Gauss Cannon, Lichtfield, and Controllable Capture
Small but satisfying breakthrough today: using Gauss Cannon in Blender to turn arbitrary mesh geometry into controllable camera placement for Gaussian splat capture. This kind of thing used to take FOREVER and be painfully manual, or take very long to script properly.
Here it is in all its web-based, interactive, embedded glory:
(More on that later.)
The main useful conceit I haven't seen done anywhere else is that the mesh becomes a capture instrument. Each face can become a camera position, which means the shape of the mesh becomes the shape of attention:

e.g A dome gives an outside-in capture volume. A half-sphere keeps the camera field above the ground plane. Multiple overlapping forms can emphasize different regions of the scene. Inside-out and outside-in capture become matters of geometry, not bespoke camera rigging. And of course, subdivision becomes camera density / rendered frame count.
All these variables can be painfully crucial for the quality of the final splat - so being able to control them so intuitively and iterate quickly on the capture front matters a great deal. Major props to Warpgate labs for creating this lovely little (free!) utility.

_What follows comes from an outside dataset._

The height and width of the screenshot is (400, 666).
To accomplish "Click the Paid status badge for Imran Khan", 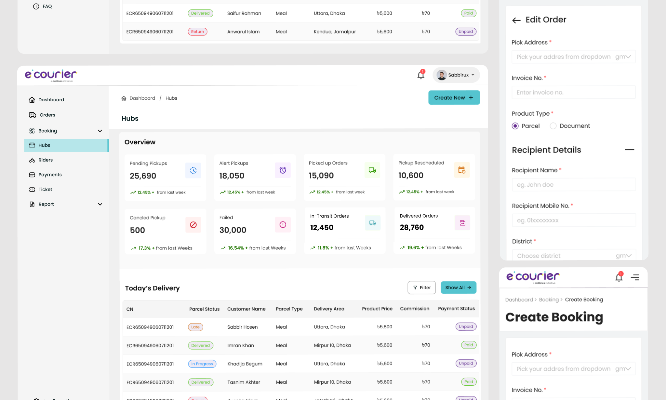I will coord(468,345).

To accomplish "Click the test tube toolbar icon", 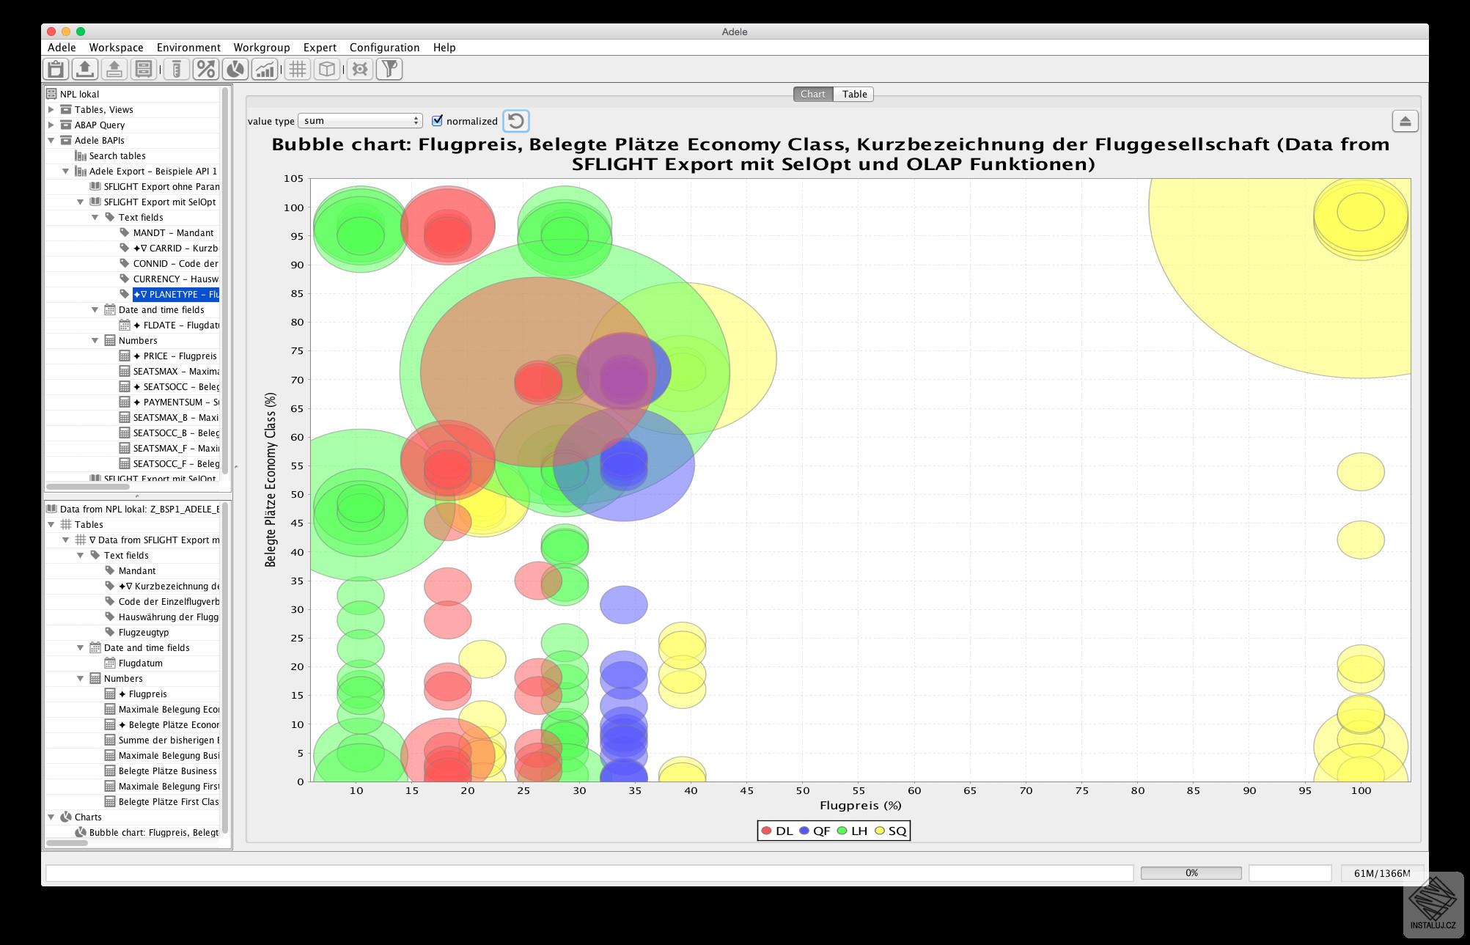I will [176, 69].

Gauss Cannon also extracted the (immensely helpful, Don't-splat-without-them) camera extrinsics (transforms) and point cloud automatically, then packaged the results into a Lichtfield-compatible structure. Dropping the output into Lichtfield and training using default settings worked immediately.
This results in a delightful little toolchain: Blender scene → intentional camera geometry → rendered frames → camera extrinsics → point cloud → Lichtfield training package → working splat.
The next step is presentation. I wanted these captures to be viewable directly on the site, not merely described. (As you can see above, this is in fact what's going on)
For now, the sane path is probably to embed a third-party or lightweight web viewer rather than write a custom renderer immediately. SuperSplat is a strong browser-based option for inspecting, editing, optimizing, and publishing splats, and Spark is compelling if I want splats to become first-class objects inside a custom Three.js scene later. Spark’s own positioning is specifically as an advanced Gaussian Splatting renderer for Three.js, which makes it a good fit for eventual deeper integration. But for now, SS gets it done quickly and effortlessly.
What I'm really interested is 4DGS and the near-future of authoring spatial video and VFX in increasingly interoperable / approachable ways. But this work is mostly about estabilishing the basics.
For now, I think Blender->Gauss Cannon->Lichtfield will be my baseline for these experiments.
- Lichtfield, incidentally, is superb - what Postshot used to be in the early days. Support the creators of this excellent OSS tool!